A drift-diffusion model of temporal generalization outperforms existing models and captures modality differences and learning effects

Multiple systems in the brain track the passage of time and can adapt their activity to temporal requirements. While the neural implementation of timing varies widely between neural substrates and behavioral tasks, at the algorithmic level, many of these behaviors can be described using drift-diffusion models of decision-making. In this work, wedevelop a drift-diffusion model to fit performance in the temporal generalization task, in which participants are required to categorize an interval as being the same or different compared to a standard, or reference, duration. The model includes a drift-diffusion process which starts with interval onset, representing the internal estimate of elapsed duration, and two boundaries. If the drift-diffusion process at interval offset is between the boundaries, the interval is categorized as equal to the standard.
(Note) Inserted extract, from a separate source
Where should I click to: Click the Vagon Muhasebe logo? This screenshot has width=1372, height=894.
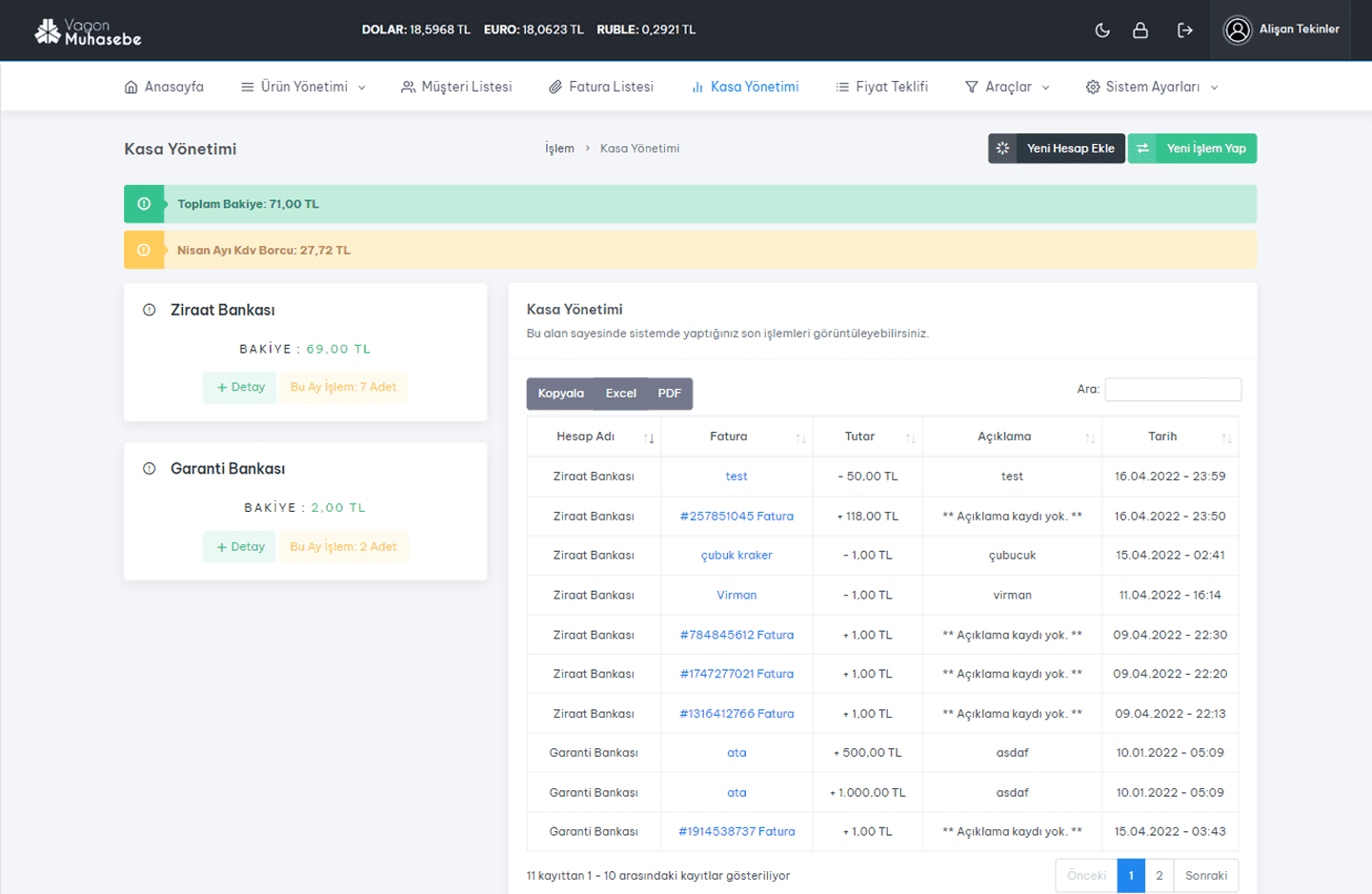click(88, 32)
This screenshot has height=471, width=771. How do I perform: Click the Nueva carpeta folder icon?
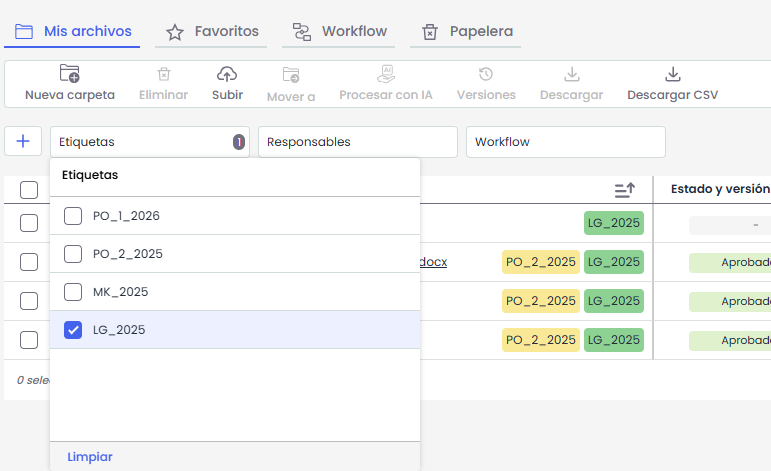(x=70, y=74)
If it is below the lower boundary or above the upper boundary, the interval is categorized as different. This model outperformed previous models in fitting the data of single participants and in parameter recovery analyses. We also used the drift-diffusion model to analyze data from two experiments, one comparing performance between vision and audition and another examining the effect of learning. We found that decision boundaries can be modified independently: While the upper boundary was higher in vision than in audition, the lower boundary decreased with learning in the task. In both experiments, timing noise was positively correlated with upper boundaries across participants, which reflects an accuracy-maximizing strategy in the task.